Toronto Chinatown, looking east along Dundas St from Spadina Avenue. Photo credit: City of Toronto.

The University of Toronto St. George Campus (UTSG) borders on a number of historic neighbourhoods that continue to house communities of artists, students, families, seniors, and immigrants. West Chinatown in particular serves as one of the last immigrant landing communities in Downtown Toronto that offers affordable culturally appropriate foods, professional services, employment, housing, and a sense of community. However, historic Chinatowns across North America, generally centrally located, are at risk of displacement and erasure with the movement of people and capital back into the city (Semuels, 2019).
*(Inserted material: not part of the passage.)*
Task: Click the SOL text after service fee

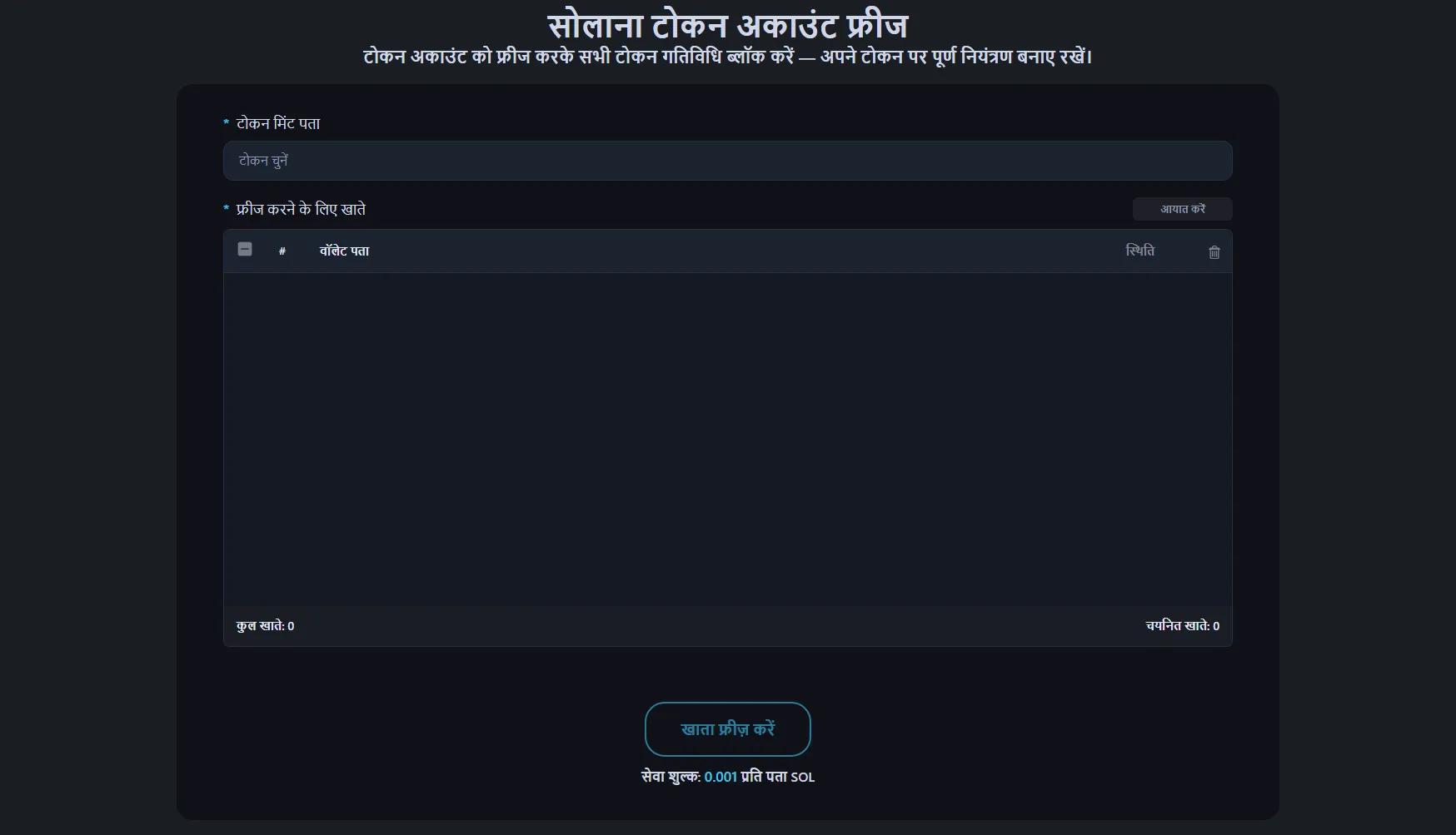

The increasing development pressure of the former ethnic enclave sparked community activists to push back against displacement and advocate for community control, but who are the gentrifiers? Upon closer inspection, the present neighbourhood change of West Chinatown is marked not by higher-income professionals but linked to the expansion of the higher education institutions (HEI) and their student population, or the “studentification” of West Chinatown. Zheng (forthcoming) documents the growing number of purpose-built student accommodations (PBSAs) in West Chinatown and the arrival of international Chinese chains and franchises that cater to international Chinese students, such as bubble tea and hot pot establishments, that replaces long-time mom and pop shops. While Zheng’s research illustrates the studentification of the locality, it also analyzes how the narrative history of Chinatowns is mobilized by community activists to push for a specific vision of West Chinatown that omit students as stakeholders in the neighbourhood.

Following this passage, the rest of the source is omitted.